On the history of English in general, and on inkhorn terms in particular, see Baugh and Cable (1978). Bauer (1983) has good coverage of what one might call the natural history of word formation, with case studies of particular suffixes such as -nik, which enjoyed a considerable vogue in the middle of the twentieth century but has since faded. On more recent developments, see Bauer (1994).

The contemporary morphological consequences of the fact that English vocabulary has two main sources (Germanic and Romance) have been explored extensively within the framework of ‘Lexical Phonology’ by Kiparsky (1982) and others. For an introduction to this approach, look at Katamba (1993) and then proceed to Kaisse and Shaw (1985). For recent discussion, see Giegerich (1999).

10Conclusion: words in English and in languages generally

10.1A puzzle: disentangling lexemes, word forms and lexical items

In this book I have set out to distinguish and elucidate different senses of the word ‘word’, and to show how they apply in English. The outcome is something of a paradox. Words as basic units of syntactic organisation (the building bricks out of which phrases and sentences are composed) do not coincide exactly with words as items listed in dictionaries. Indeed, there are mismatches in both directions, as we saw in Chapter 2: there are items that need listing but are not words in the grammatical sense, and there are words in the grammatical sense whose meaning and behaviour are so reliably predictable that they do not need listing. There is yet a third sense of ‘word’, in that items that are words in the grammatical sense (lexemes) may have more than one form, depending on the syntactic context. Yet the items identified by the three criteria resemble each other sufficiently closely so that, in everyday non-technical talk about language, we do not even notice the discrepancies. Why should this be so? Is it so in all languages, or is English peculiar?

• Exercises to complete
1. Summarize the passage on English words and word formation in two sentences.
2. Carry on the passage on English words and word formation from its final sentence, in one paragraph.

• Data section
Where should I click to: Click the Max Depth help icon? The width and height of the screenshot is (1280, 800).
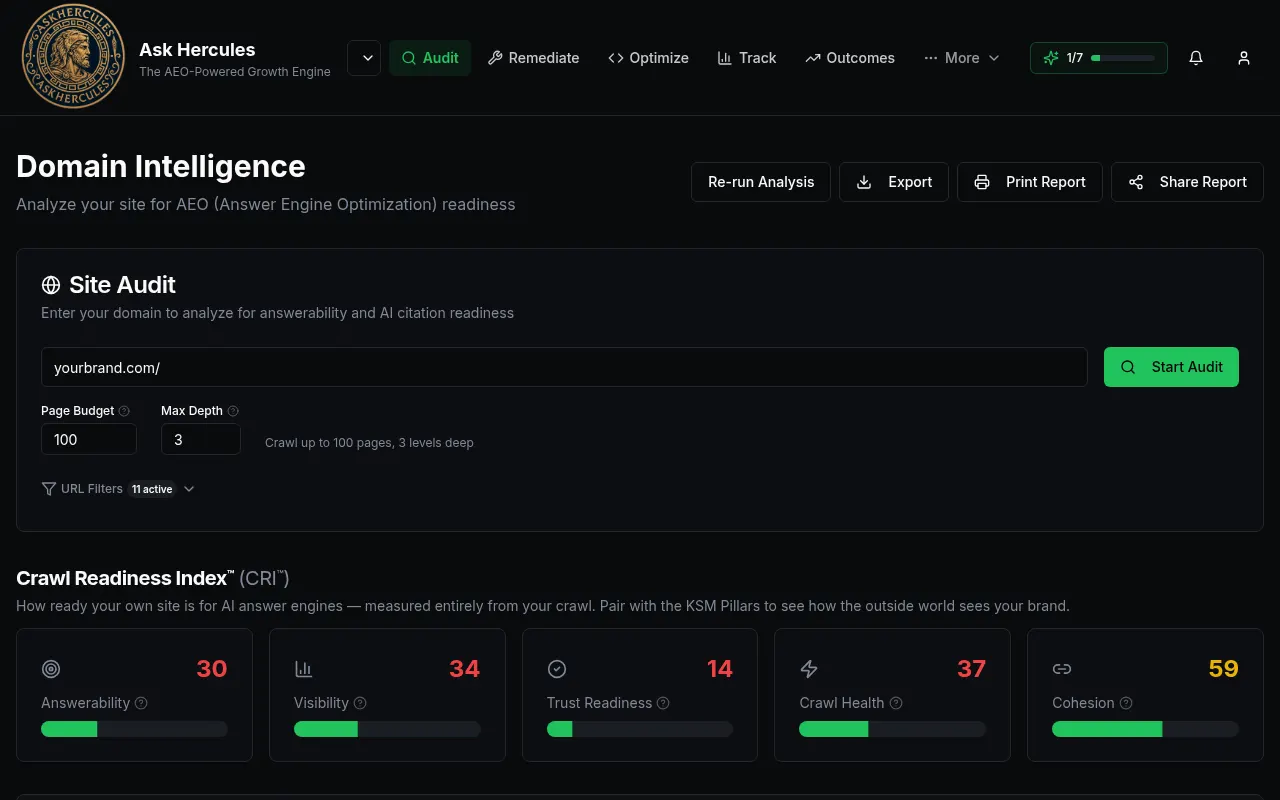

• Answers to the exercise
1. The passage directs readers to studies of the history of English, inkhorn terms, word formation, and Lexical Phonology's treatment of the Germanic and Romance sources of English vocabulary. It then opens the book's conclusion by noting that three senses of "word" (syntactic units, items listed in dictionaries, and the forms of lexemes) do not coincide exactly, yet resemble each other closely enough that everyday talk overlooks the discrepancies, and it asks whether this holds in all languages or only in English.

2.
These are large questions. On the other hand, given that they arise so naturally out of issues addressed in an introductory text such as this, it is natural to expect that there should be some general consensus among linguistic scholars about how they should be answered. Yet there is no such consensus – something that, as a linguist, I am ashamed to admit. This reflects the meagreness of the research effort that has been devoted to morphology, the lexicon and lexical semantics over the last fifty years, by comparison with the huge intellectual resources devoted to syntax and phonology. So, for want of a consensus and of concerted research, the best that I can offer by way of a reply is speculation – albeit speculation informed by research in inflectional morphology.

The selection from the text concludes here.